Beyond blinatumomab, what do you do for patients with MRD-positive disease?

Data are looking at agents post transplant to reduce the risk of relapse. We know that patients who [have] MRD-negative [disease] have a much better outcome with transplant. However, a subset of [patients with] MRD-positive [disease] can undergo transplant and be cured.

We can take [patients with MRD-positive disease] to transplant, but [it is important] to be cognizant that they have a high risk of relapse. Implementing strategies, such as lymphocyte infusions or giving blinatumomab or inotuzumab ozogamicin posttransplant, may [yield better outcomes posttransplant].

What is the future of blinatumomab?

Blinatumomab is being used up front, as it is a highly effective agent in ALL. [At UT Southwestern Medical Center], the ECOG-ACRIN 1910 trial is looking at blinatumomab upfront in patients with ALL and was recently completed. Patients who have MRD-positive disease after 2 cycles of induction chemotherapy are automatically enrolled to receive blinatumomab. Patients with MRD-negative ALL at the end of induction intensification were randomized to receive blinatumomab versus no blinatumomab. This trial is going to tell us whether a role exists for blinatumomab in patients who have MRD-negative disease at the end of induction therapy. Blinatumomab is also being looked at in the pediatric setting.

One fear with blinatumomab post transplant is [the potential for] an increased risk of graft-versus-host disease (GVHD) because blinatumomab is an immune-based therapy. [Thus far], there does not appear to be an increased risk of GVHD with blinatumomab for a select group of patients. Of course, [the agent] should not be given to patients with recurring GVHD.

How has the role of transplant evolved in ALL?

ALL is a different disease in adults compared with pediatric patients. One group of patients [encompasses] adolescents and young adults; the cutoff age of young adults is variable. In most clinical trials, the cutoff age is 39 years, whereas it can be as high as 50 years in some European studies.
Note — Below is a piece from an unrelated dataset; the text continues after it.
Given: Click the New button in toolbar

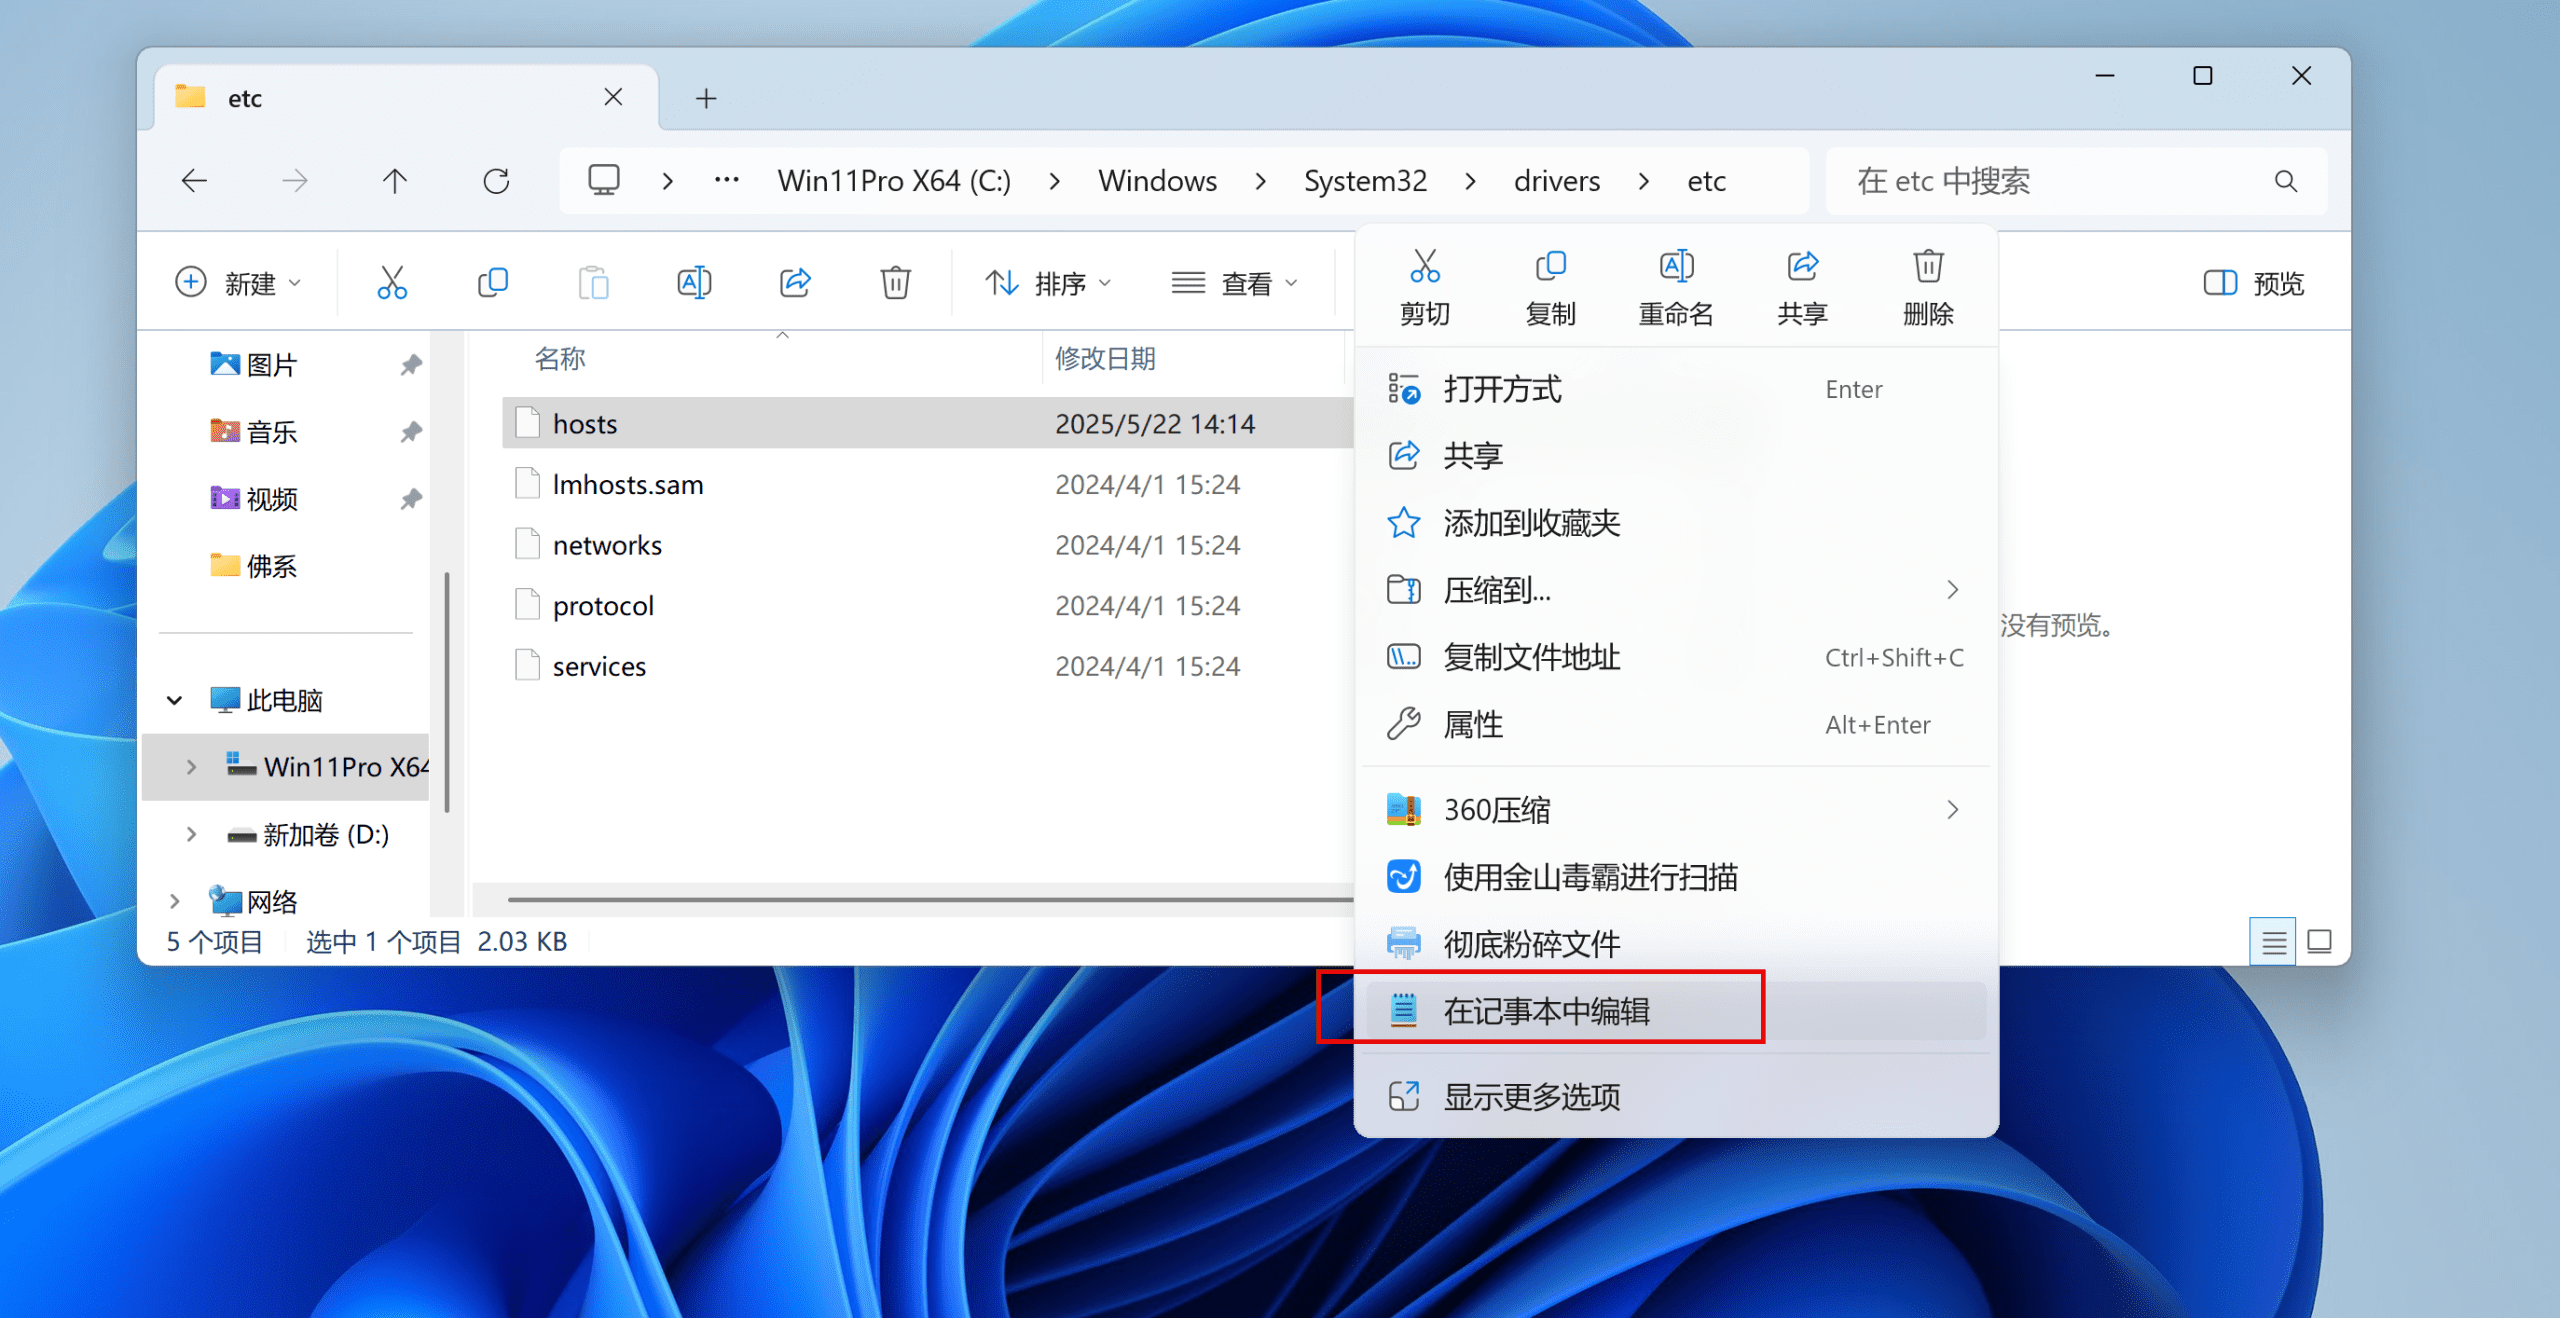Looking at the screenshot, I should tap(238, 283).
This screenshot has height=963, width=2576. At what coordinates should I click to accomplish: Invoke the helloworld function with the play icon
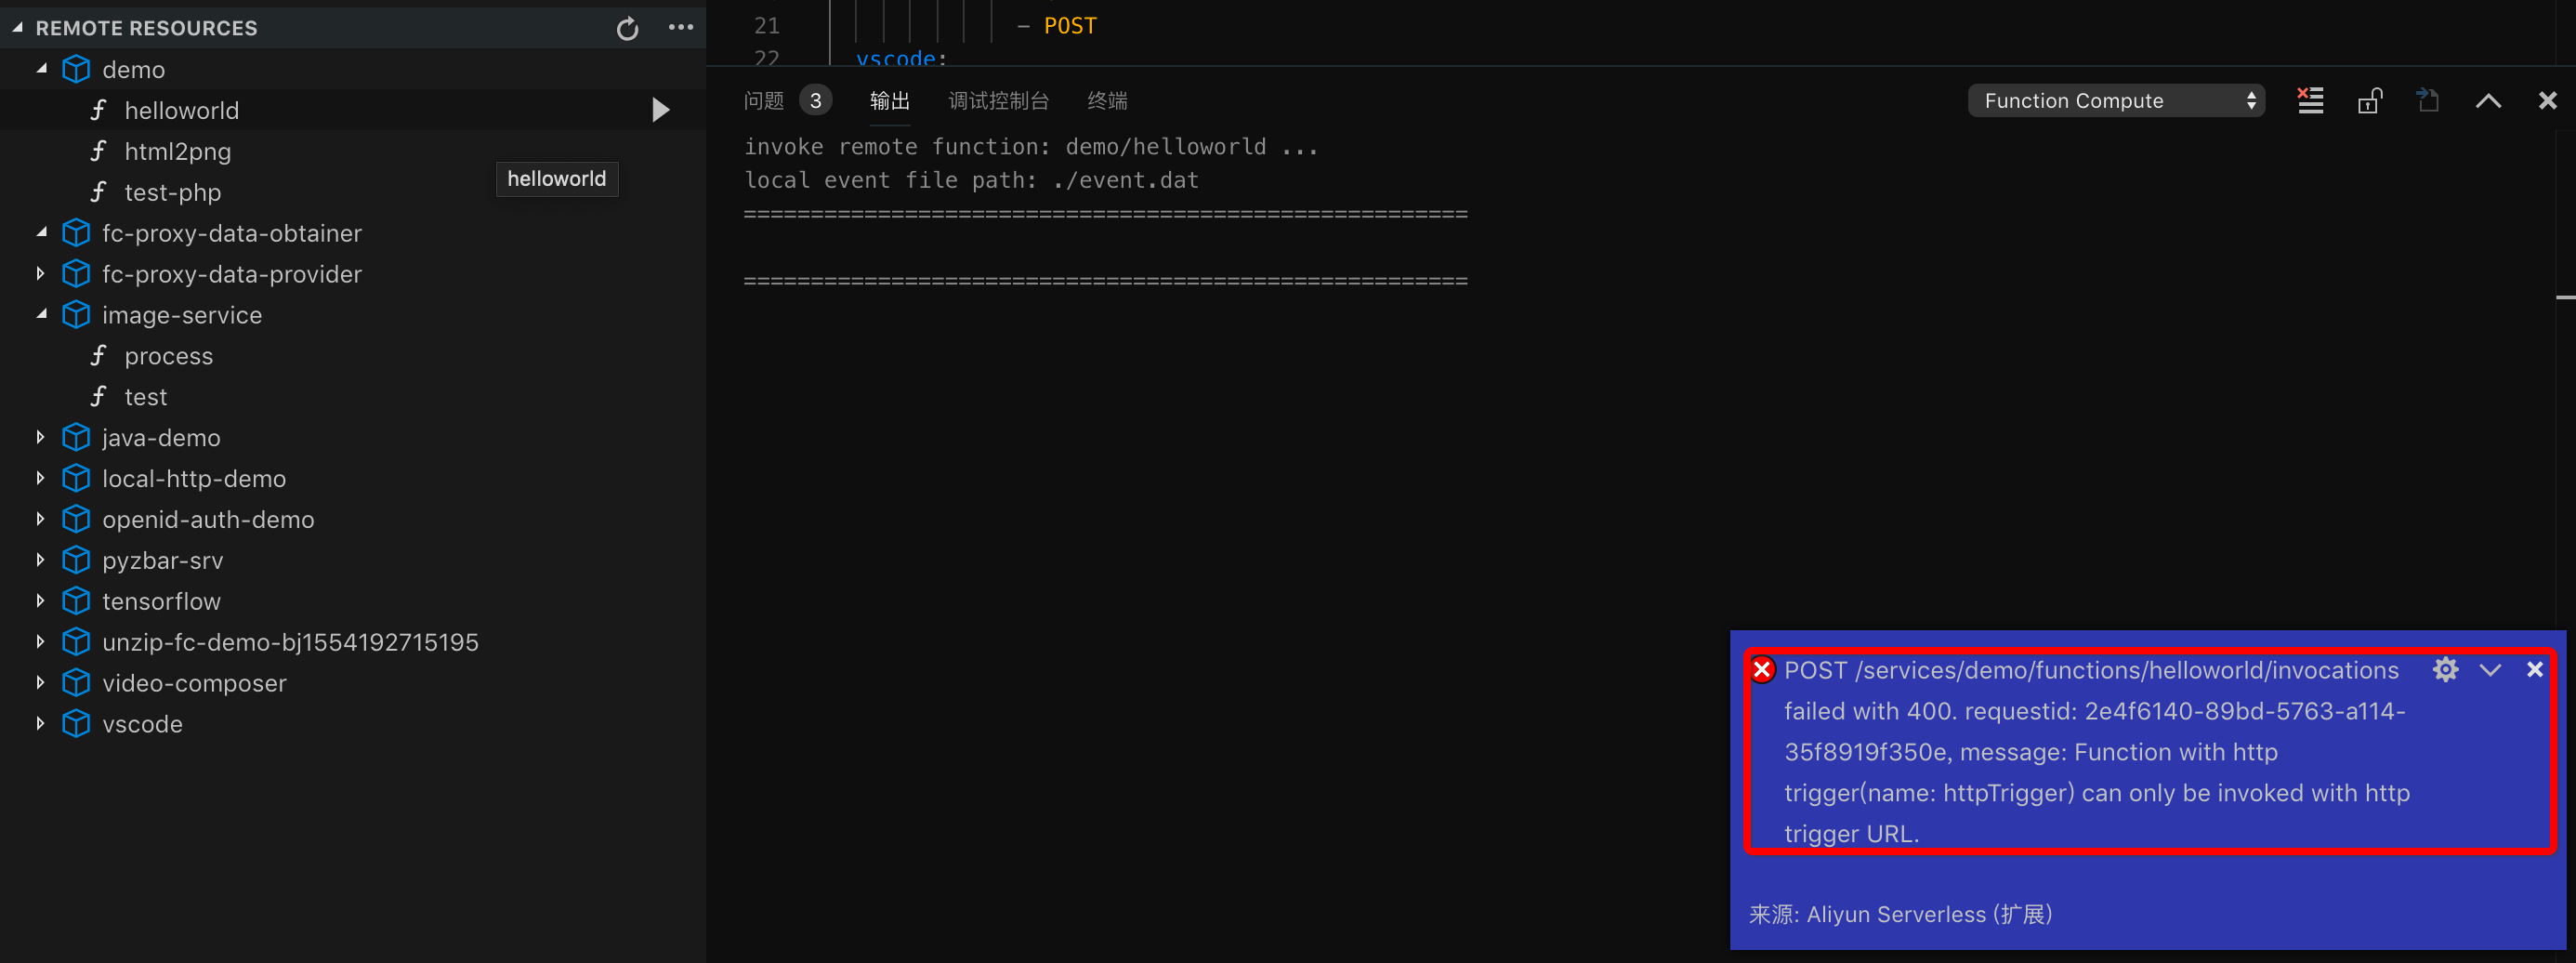[660, 110]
If you use a pediatric-inspired regimen in B-cell ALL, you have a high chance of curing patients, but the role of transplant is not very clear.

On the other hand, Philadelphia chromosome—like ALL is a whole new entity that we are still learning about. We know there are targetable markers for this disease. The BCR-ABL and JAK-STAT pathways are involved. As such, many pediatric and adult patient studies are looking at the use of ruxolitinib (Jakafi) and dasatinib (Sprycel) for the up-front treatment of these patient subsets. With time, we will know whether a role exists for transplant in this disease group. In Philadelphia [chromosome]–positive ALL, we are shying away from transplant, especially in patients who have MRD-negative [disease].

Another study from The University of Texas MD Anderson Cancer Center group looked at MRD status of patients with Philadelphia chromosome—positive ALL after 3 months’ post treatment with hyper-CVAD and a TKI. If the patient has MRD-positive disease, they may benefit from transplant.

[At UT Southwestern Medical Center], our strategy is to treat all patients with [Philadelphia chromosome—positive ALL] with hyper-CVAD and a TKI. At the end of induction, we perform a bone marrow biopsy to see whether they are in a complete molecular response. If so, we give maintenance therapy with 2 years of vincristine, steroids, and indefinite TKIs. If they have MRD-positive disease, we take them to transplant.

Short NJ, Kantarjian HM, Ravandi F, et al. 283 Long-term safety and efficacy of hyper-CVAD plus ponatinib as frontline therapy for adults with Philadelphia chromosome-positive acute lymphoblastic leukemia. Blood. 2019;134(suppl 1):283. doi:10.1182/blood-2019-125146.